- What you need to do -
Among the entries, find each line that includes the string "section" and list it.

Dataset items
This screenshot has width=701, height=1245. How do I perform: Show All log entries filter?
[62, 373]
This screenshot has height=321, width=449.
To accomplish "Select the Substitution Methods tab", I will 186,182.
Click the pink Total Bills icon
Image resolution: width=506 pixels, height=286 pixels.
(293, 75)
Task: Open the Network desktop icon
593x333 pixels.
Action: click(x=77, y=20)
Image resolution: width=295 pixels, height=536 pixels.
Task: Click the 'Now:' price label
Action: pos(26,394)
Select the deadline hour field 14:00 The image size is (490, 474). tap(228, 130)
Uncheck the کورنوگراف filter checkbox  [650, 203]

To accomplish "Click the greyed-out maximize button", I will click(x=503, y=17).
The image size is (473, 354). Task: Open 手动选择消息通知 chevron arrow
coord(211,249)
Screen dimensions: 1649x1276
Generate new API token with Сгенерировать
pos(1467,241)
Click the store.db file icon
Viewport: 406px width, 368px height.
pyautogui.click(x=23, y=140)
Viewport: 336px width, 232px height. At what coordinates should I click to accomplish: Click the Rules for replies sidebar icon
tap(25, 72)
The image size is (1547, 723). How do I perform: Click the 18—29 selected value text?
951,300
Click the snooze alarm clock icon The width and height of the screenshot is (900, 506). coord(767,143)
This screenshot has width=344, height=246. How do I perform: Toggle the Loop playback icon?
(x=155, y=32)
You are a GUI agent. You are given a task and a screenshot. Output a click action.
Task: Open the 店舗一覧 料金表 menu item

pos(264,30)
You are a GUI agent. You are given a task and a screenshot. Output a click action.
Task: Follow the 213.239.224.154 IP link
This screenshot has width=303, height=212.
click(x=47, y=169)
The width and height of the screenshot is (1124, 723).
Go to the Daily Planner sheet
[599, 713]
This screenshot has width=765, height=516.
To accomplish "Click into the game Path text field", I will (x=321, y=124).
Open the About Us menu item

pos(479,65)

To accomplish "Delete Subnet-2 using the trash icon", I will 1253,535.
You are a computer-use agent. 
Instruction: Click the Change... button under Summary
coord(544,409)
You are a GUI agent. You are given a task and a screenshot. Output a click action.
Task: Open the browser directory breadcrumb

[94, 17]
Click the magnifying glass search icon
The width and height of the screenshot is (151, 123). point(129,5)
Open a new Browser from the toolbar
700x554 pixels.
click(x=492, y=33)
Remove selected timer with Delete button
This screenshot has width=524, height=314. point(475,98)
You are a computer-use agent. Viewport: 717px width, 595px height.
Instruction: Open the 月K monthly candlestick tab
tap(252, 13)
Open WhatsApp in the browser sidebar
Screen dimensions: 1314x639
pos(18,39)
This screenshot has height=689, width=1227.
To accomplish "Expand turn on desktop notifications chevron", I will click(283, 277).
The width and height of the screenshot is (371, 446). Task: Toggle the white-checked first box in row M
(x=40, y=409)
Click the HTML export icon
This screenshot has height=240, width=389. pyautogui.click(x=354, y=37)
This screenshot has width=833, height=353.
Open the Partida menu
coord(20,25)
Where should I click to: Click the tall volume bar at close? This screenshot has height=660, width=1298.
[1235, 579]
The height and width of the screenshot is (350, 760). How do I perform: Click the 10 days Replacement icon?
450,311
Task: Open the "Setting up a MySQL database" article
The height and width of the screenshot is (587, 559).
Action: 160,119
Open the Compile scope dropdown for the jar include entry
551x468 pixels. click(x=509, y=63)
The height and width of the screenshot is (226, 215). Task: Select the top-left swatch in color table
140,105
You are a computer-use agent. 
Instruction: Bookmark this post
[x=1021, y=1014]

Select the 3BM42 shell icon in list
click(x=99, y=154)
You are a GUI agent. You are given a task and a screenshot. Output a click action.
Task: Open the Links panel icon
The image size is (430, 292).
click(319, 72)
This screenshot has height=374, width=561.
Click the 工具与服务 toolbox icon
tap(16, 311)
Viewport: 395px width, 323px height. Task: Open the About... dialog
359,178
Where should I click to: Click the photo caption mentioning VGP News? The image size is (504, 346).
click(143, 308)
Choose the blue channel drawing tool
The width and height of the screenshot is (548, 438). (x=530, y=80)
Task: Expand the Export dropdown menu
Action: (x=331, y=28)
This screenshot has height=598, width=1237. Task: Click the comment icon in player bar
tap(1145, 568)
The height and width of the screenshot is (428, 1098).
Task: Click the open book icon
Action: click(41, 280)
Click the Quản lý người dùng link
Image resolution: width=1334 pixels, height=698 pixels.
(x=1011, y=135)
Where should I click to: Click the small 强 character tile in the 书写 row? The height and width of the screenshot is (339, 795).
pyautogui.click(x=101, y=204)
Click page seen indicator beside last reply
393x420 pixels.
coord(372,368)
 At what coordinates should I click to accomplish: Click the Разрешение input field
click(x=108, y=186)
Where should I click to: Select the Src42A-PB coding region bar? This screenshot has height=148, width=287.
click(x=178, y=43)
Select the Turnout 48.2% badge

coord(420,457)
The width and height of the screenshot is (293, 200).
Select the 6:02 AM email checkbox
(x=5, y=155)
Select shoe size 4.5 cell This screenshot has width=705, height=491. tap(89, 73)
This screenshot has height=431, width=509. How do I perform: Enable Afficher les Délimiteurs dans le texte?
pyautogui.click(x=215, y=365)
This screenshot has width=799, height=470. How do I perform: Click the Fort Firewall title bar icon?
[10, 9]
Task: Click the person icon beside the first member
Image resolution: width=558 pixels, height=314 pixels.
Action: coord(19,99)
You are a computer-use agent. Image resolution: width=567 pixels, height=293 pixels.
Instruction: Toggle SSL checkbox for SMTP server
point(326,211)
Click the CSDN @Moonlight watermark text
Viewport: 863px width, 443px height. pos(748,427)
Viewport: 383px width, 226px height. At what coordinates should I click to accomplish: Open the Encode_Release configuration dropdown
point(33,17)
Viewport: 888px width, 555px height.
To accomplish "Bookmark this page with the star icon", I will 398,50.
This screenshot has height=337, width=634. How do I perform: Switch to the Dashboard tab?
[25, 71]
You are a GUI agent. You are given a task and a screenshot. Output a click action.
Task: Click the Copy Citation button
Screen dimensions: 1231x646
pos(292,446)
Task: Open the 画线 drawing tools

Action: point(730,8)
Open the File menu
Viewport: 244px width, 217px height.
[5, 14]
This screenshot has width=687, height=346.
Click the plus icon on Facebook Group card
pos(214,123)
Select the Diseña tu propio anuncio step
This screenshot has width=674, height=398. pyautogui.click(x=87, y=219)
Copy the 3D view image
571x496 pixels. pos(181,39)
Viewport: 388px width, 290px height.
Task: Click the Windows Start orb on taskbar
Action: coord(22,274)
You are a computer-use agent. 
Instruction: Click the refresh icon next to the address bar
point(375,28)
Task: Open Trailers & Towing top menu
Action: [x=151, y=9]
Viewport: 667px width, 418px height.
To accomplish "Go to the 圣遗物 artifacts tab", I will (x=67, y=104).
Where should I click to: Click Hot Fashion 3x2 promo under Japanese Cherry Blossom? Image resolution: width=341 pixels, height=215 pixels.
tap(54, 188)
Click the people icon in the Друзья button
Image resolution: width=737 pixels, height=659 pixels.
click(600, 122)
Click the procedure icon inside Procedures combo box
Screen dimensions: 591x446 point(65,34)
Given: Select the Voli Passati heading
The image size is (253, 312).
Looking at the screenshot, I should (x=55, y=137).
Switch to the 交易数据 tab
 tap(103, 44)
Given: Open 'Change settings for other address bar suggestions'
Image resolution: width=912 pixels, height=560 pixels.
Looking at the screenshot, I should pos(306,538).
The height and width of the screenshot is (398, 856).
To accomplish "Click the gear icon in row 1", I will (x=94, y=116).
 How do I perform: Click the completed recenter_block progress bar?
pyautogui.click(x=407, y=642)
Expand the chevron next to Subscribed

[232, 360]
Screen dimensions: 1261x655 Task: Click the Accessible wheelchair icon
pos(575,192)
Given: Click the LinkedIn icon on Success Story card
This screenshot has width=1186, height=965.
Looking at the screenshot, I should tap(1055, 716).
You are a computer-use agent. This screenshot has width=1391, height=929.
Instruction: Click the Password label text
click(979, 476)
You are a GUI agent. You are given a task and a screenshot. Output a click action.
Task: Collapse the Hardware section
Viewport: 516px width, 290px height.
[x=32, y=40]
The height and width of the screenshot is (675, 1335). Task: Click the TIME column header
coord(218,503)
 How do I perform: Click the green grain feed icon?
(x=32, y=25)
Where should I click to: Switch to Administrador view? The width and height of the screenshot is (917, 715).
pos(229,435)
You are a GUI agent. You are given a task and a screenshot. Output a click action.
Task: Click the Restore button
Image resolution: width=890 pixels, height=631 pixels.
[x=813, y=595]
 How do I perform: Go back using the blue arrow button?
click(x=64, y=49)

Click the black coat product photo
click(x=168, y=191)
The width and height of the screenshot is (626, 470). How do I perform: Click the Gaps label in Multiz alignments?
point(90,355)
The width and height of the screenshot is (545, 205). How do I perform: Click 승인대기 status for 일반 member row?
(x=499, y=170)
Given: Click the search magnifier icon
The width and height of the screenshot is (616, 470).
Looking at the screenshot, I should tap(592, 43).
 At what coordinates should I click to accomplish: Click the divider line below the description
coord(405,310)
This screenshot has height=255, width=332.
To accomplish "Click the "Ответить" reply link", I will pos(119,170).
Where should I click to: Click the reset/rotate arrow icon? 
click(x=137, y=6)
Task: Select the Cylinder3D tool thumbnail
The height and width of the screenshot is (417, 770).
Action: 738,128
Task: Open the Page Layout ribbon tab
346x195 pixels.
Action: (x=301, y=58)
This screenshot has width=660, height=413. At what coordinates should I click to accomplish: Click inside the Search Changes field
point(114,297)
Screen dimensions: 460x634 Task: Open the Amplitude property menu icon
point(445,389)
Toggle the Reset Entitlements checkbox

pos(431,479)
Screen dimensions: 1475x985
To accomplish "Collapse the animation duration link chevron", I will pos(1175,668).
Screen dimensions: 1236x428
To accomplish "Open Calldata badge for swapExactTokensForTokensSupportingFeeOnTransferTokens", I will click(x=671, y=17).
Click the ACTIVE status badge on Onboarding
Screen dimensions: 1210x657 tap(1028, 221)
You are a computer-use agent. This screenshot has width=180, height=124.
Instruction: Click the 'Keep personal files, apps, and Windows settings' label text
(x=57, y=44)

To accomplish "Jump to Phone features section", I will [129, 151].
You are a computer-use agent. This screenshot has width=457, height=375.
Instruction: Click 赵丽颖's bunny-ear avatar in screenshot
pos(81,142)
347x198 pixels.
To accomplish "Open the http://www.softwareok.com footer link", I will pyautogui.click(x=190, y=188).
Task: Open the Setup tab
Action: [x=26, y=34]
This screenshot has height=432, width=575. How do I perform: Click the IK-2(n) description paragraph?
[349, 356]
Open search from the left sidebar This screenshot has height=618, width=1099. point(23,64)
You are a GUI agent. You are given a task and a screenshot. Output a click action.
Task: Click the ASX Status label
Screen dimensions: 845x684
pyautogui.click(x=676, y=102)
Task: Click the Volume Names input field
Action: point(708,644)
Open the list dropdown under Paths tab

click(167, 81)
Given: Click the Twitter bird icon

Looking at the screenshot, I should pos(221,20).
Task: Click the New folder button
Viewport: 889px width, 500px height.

- Task solution -
Task: Collapse the Hardware section
To accomplish "Jump to Phone features section", I will [129, 151].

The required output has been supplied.